> [Selected excerpt]
*WILL WRITE THE CHIEF OF ARMY STAFF TO APPEAL FOR RESTRAINT AND CAUTION SO CIVILIANS AREN’T KILLED:
The Prominent Civil Rights Advocacy group- HUMAN RIGHTS WRITERS ASSOCIATION OF NIGERIA (HURIWA) has blamed the clear lack of good governance and political leadership amongst the South East governors and elected representatives at the State Houses of Assembly and the National for the reported bloody encounter between the Eastern Security Network(ESN) and the military in Orlu, Imo State which allegedly resulted in some casualties.
HURIWA whilst calling for caution, has resolved to write to the Chief of Army Staff Lieutenant General Tukur Yusuf Buratai to speak to him to ensure that the operatives carrying out any internal military operations which are lawful must comply with the rules of engagement and avoid inflicting mass collateral damage to the communities where such operations are happening or unduly terminate the lives of innocent civilians.

> [Short problem 1]
Can you copy, word for word, the part of the HURIWA statement that opens with the words containing "HURIWA whilst calling" and closes with "of innocent civilians."?
> [Short problem 2]
How would this sentence from the HURIWA statement read in Spanish: "HURIWA whilst calling for caution, has resolved to write to the Chief of Army Staff Lieutenant General Tukur Yusuf Buratai to speak to him to ensure that the operatives carrying out any internal military operations which are lawful must comply with the rules of engagement and avoid inflicting mass collateral damage to the communities where such operations are happening or unduly terminate the lives of innocent civilians."?
> [Short problem 3]
Does the HURIWA statement support each of these? Answer yes or no for each, quoting the deciding words. (a) The reported encounter took place in Orlu, Imo State. (b) HURIWA has already sent its letter to the Chief of Army Staff. (c) HURIWA blames a lack of good governance among the South East governors.
The lines that follow come from a separate source, not from the HURIWA statement.

> [Provided data]
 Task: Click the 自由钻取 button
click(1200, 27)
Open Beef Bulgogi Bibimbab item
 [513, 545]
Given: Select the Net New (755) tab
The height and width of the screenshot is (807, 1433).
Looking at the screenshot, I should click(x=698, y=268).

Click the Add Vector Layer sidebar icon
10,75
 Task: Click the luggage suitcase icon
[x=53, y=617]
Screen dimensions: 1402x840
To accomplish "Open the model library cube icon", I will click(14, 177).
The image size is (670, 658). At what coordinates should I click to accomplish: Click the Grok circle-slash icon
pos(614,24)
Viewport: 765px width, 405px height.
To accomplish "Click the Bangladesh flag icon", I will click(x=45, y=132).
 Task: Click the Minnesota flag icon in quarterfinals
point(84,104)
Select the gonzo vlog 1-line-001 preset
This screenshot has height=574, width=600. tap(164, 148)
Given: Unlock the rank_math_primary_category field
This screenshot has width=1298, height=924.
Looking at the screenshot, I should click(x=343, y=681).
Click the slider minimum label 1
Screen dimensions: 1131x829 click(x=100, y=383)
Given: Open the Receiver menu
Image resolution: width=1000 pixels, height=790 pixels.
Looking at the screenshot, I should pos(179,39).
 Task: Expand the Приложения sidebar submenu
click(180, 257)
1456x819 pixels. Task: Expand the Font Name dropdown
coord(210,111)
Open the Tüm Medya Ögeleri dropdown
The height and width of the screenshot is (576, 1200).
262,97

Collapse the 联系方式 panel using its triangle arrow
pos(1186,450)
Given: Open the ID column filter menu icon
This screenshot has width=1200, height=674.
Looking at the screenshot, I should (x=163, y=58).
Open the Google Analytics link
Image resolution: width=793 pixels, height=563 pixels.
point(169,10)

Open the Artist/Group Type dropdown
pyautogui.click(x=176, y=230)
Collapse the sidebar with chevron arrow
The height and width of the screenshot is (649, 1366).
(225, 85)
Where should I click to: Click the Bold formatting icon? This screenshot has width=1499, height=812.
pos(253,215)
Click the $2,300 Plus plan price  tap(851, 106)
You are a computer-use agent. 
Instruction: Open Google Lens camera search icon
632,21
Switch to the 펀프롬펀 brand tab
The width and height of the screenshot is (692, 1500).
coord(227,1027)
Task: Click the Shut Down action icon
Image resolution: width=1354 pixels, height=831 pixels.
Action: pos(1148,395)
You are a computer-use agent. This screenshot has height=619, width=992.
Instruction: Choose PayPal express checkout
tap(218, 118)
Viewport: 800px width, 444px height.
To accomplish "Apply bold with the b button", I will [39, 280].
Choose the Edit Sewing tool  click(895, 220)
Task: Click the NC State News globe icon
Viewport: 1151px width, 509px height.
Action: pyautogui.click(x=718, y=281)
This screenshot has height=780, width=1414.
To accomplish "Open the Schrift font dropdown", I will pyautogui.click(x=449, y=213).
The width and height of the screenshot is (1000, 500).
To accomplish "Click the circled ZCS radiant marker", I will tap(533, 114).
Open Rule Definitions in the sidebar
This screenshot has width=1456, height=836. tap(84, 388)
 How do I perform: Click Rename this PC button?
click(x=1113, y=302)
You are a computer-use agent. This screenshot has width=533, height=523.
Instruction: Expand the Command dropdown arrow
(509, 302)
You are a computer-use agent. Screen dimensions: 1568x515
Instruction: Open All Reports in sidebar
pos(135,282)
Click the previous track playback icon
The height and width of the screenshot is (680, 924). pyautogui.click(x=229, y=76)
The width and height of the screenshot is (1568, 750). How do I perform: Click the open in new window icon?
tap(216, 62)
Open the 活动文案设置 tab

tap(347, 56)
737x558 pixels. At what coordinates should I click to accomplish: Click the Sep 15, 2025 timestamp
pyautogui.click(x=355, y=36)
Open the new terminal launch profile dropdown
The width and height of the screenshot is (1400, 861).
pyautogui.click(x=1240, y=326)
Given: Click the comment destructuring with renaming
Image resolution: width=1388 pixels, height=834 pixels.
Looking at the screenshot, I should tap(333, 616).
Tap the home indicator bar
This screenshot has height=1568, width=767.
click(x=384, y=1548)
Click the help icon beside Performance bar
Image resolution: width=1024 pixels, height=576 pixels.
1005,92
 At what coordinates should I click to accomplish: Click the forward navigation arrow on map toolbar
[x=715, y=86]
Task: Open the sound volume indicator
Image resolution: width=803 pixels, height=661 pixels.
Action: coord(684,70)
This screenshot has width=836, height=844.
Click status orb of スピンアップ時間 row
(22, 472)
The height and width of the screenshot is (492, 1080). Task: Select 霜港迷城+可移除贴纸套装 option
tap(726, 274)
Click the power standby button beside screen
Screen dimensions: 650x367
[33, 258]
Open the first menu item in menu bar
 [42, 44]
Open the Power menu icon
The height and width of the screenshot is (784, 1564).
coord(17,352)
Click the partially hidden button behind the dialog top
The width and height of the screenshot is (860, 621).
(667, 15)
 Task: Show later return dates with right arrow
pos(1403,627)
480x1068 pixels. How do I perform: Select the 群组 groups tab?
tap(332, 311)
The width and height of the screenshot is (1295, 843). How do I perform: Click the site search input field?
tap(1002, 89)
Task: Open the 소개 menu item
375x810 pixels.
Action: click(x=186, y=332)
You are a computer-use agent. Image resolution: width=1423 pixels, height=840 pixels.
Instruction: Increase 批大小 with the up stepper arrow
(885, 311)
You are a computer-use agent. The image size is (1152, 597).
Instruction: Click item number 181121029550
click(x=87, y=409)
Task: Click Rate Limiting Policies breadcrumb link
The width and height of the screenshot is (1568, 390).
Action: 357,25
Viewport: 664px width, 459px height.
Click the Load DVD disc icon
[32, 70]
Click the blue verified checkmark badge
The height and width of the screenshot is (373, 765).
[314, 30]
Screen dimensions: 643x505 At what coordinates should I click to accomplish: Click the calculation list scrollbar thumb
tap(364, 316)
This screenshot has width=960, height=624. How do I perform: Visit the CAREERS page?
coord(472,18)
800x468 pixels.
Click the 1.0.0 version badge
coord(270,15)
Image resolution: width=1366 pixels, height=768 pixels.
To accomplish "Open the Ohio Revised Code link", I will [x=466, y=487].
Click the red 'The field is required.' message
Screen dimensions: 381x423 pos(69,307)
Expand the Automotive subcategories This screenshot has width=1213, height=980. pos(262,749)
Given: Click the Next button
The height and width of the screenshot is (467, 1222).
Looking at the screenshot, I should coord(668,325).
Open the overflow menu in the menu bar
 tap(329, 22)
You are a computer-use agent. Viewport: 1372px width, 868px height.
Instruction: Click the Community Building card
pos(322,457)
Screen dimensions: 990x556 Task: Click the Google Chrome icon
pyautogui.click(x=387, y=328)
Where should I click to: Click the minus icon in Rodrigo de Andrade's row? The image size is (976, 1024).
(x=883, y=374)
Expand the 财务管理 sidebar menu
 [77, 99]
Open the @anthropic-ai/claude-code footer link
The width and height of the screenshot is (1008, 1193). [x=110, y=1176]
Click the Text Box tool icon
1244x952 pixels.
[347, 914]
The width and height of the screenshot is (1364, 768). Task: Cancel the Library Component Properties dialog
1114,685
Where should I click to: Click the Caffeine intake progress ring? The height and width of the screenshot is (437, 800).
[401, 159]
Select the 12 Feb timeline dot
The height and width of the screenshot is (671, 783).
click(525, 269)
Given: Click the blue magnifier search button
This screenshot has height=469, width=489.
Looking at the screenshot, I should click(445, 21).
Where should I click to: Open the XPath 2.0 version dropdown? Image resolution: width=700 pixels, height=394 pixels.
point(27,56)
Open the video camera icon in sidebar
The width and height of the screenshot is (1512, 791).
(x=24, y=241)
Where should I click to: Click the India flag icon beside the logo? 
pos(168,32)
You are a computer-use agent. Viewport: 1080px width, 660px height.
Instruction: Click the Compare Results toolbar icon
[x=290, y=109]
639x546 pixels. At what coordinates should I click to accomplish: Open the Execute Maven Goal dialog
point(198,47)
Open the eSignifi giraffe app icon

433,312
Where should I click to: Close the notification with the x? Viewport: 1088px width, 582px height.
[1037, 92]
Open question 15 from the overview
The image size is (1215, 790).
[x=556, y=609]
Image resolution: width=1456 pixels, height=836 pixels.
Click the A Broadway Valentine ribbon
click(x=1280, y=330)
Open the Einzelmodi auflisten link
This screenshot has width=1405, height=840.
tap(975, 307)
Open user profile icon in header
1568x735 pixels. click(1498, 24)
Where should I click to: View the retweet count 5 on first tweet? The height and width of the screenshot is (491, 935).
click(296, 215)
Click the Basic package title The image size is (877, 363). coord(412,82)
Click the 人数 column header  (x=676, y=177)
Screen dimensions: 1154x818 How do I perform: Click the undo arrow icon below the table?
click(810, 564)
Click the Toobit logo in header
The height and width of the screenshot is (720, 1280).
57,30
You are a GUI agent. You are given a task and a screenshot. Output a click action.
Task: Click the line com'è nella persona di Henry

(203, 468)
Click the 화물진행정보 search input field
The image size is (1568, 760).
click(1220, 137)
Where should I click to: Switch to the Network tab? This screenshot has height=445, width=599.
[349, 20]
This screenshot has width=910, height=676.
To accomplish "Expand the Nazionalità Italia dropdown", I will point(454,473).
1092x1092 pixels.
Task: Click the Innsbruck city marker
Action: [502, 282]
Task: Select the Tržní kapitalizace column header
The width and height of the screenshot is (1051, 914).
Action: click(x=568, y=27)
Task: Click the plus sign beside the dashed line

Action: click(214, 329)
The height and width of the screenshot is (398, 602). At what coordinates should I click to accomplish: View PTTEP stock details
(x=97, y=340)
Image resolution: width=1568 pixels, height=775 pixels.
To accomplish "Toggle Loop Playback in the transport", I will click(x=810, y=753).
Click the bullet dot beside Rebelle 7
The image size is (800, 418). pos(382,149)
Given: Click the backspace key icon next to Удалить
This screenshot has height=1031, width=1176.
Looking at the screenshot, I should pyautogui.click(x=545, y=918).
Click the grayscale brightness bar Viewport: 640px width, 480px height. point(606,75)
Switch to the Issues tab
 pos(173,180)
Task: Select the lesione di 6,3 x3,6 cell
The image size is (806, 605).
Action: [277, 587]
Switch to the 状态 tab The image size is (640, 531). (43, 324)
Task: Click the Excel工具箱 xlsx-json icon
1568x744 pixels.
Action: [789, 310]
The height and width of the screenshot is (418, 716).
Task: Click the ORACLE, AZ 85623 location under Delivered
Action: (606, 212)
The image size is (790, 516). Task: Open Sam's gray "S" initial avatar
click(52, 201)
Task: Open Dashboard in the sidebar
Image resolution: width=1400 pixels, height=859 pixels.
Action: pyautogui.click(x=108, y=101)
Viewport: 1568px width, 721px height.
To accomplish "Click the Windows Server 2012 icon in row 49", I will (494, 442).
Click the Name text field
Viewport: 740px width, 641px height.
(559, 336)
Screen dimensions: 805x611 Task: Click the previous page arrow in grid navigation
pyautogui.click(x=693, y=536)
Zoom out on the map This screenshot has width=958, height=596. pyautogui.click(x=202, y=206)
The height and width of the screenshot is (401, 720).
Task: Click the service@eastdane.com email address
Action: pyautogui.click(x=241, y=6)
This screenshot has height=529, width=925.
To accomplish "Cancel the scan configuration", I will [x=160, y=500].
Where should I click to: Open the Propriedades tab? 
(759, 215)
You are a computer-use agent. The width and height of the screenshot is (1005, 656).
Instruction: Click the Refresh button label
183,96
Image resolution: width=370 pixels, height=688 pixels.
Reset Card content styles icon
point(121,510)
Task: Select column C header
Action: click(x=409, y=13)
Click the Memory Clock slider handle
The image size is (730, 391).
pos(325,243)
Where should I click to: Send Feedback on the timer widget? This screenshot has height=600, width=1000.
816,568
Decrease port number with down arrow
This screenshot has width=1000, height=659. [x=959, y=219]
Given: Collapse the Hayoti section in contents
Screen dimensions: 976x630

> [Answer 1]
HURIWA whilst calling for caution, has resolved to write to the Chief of Army Staff Lieutenant General Tukur Yusuf Buratai to speak to him to ensure that the operatives carrying out any internal military operations which are lawful must comply with the rules of engagement and avoid inflicting mass collateral damage to the communities where such operations are happening or unduly terminate the lives of innocent civilians.

> [Answer 2]
HURIWA, al tiempo que pide cautela, ha decidido escribir al Jefe del Estado Mayor del Ejército, el teniente general Tukur Yusuf Buratai, para hablar con él y garantizar que los efectivos que lleven a cabo cualquier operación militar interna que sea legal cumplan las reglas de enfrentamiento y eviten causar daños colaterales masivos a las comunidades donde se realizan dichas operaciones o acabar indebidamente con la vida de civiles inocentes.

> [Answer 3]
(a) Yes: "in Orlu, Imo State"
(b) No: "has resolved to write to the Chief of Army Staff"
(c) Yes: "has blamed the clear lack of good governance and political leadership amongst the South East governors"